* Written problem *
Rewrite the records from the line with "This screenshot has height=559, width=1342." to the line with "click(x=441, y=62)", substituting "GUI assistant" for "GUI agent" and leaving everything else unchanged.

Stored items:
-- start --

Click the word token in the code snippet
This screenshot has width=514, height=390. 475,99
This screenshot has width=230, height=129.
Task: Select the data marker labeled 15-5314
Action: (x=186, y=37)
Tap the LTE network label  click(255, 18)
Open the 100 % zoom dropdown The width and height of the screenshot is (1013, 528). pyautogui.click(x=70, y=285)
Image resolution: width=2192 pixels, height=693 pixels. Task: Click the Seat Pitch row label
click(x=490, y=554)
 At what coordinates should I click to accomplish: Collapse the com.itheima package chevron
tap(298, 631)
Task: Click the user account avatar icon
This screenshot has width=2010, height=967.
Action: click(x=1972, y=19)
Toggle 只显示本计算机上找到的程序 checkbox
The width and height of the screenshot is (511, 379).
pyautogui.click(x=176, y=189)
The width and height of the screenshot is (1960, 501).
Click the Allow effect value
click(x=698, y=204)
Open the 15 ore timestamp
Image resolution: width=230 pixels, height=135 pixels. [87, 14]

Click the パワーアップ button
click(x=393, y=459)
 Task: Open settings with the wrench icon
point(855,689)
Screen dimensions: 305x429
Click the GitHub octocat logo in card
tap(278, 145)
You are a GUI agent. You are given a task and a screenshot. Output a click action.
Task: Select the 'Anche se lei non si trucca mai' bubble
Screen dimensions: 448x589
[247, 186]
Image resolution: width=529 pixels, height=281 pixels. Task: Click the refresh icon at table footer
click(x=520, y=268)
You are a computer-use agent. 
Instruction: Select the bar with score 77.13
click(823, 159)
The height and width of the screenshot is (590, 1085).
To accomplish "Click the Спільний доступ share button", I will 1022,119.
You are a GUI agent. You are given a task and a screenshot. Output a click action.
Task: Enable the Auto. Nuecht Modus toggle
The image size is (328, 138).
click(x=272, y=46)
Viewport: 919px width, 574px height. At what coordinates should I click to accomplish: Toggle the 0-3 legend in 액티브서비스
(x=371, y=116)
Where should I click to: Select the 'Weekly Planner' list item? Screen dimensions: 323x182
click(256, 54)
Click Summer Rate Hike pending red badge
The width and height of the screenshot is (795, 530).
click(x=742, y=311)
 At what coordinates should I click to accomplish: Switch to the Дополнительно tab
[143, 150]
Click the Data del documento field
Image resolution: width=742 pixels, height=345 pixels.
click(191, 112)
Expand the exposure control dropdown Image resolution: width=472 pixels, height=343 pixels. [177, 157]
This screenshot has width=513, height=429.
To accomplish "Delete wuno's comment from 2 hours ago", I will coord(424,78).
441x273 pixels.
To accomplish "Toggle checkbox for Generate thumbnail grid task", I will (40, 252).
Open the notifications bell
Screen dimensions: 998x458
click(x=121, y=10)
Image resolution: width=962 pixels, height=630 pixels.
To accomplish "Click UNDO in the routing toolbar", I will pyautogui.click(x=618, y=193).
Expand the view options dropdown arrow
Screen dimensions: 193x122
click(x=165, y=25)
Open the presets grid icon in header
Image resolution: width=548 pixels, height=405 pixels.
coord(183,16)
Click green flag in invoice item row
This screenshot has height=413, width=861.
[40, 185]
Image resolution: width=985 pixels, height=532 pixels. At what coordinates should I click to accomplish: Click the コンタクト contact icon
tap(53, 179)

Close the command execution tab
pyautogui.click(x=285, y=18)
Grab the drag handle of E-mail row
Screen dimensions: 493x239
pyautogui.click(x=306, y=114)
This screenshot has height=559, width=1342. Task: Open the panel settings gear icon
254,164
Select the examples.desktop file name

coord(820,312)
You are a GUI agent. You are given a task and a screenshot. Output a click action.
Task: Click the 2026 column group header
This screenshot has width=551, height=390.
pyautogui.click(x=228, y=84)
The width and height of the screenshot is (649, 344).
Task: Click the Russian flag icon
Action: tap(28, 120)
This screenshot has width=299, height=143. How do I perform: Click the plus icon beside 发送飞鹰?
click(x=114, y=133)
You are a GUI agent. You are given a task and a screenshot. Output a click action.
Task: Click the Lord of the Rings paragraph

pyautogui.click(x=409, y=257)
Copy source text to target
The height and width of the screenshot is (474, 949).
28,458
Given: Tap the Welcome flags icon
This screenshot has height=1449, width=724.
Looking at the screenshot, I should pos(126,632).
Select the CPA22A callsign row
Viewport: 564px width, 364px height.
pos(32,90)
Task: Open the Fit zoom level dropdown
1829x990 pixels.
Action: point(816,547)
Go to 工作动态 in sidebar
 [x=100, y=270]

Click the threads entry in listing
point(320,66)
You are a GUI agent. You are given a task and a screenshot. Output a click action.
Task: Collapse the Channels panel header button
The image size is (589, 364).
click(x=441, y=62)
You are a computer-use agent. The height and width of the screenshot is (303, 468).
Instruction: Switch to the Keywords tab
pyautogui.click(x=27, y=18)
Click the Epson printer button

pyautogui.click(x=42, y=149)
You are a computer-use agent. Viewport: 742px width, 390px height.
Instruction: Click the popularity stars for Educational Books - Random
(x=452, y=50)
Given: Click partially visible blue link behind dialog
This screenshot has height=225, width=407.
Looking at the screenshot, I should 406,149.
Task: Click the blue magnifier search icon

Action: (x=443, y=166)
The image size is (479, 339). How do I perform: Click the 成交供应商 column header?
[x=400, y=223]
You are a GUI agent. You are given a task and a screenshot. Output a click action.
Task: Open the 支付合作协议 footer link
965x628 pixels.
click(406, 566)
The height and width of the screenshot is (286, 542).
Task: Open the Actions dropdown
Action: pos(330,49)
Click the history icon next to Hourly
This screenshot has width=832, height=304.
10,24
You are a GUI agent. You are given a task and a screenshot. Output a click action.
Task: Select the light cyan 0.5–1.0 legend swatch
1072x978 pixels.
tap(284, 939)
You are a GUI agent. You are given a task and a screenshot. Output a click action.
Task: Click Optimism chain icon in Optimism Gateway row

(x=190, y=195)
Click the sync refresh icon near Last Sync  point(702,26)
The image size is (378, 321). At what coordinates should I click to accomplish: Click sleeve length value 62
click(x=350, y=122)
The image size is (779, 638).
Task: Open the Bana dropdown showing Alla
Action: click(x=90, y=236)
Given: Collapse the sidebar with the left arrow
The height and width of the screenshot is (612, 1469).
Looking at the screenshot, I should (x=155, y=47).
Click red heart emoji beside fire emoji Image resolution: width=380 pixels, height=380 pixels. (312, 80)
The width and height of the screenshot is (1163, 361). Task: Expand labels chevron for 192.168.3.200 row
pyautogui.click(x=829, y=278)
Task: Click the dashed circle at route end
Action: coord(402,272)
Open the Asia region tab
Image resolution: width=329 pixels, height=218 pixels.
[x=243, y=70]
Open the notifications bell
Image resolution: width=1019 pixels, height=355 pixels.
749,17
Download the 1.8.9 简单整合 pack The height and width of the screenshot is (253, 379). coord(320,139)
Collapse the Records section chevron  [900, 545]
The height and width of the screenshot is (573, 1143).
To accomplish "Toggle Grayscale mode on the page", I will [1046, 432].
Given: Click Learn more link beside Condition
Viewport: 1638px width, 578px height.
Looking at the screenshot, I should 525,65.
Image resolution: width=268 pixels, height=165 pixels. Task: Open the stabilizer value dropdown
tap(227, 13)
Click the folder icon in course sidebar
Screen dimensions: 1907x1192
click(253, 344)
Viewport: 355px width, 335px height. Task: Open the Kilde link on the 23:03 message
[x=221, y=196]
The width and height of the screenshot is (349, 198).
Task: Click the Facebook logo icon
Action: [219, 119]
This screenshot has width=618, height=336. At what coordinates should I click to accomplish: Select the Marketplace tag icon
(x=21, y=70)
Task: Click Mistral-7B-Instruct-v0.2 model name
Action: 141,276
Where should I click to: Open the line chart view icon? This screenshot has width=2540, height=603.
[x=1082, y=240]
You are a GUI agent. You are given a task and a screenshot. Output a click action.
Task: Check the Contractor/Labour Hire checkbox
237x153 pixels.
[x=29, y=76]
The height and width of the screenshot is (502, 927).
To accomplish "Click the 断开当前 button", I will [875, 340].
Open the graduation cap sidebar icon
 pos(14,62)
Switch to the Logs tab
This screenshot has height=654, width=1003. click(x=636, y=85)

-- end --

* Output below *
This screenshot has height=559, width=1342. Task: Open the panel settings gear icon
254,164
Select the examples.desktop file name

coord(820,312)
You are a GUI assistant. You are given a task and a screenshot. Output a click action.
Task: Click the 2026 column group header
This screenshot has width=551, height=390.
pyautogui.click(x=228, y=84)
The width and height of the screenshot is (649, 344).
Task: Click the Russian flag icon
Action: tap(28, 120)
This screenshot has width=299, height=143. How do I perform: Click the plus icon beside 发送飞鹰?
click(x=114, y=133)
You are a GUI assistant. You are given a task and a screenshot. Output a click action.
Task: Click the Lord of the Rings paragraph

pyautogui.click(x=409, y=257)
Copy source text to target
The height and width of the screenshot is (474, 949).
28,458
Given: Tap the Welcome flags icon
This screenshot has height=1449, width=724.
Looking at the screenshot, I should pos(126,632).
Select the CPA22A callsign row
Viewport: 564px width, 364px height.
pos(32,90)
Task: Open the Fit zoom level dropdown
1829x990 pixels.
Action: point(816,547)
Go to 工作动态 in sidebar
 [x=100, y=270]

Click the threads entry in listing
point(320,66)
You are a GUI assistant. You are given a task and a screenshot. Output a click action.
Task: Collapse the Channels panel header button
The image size is (589, 364).
click(x=441, y=62)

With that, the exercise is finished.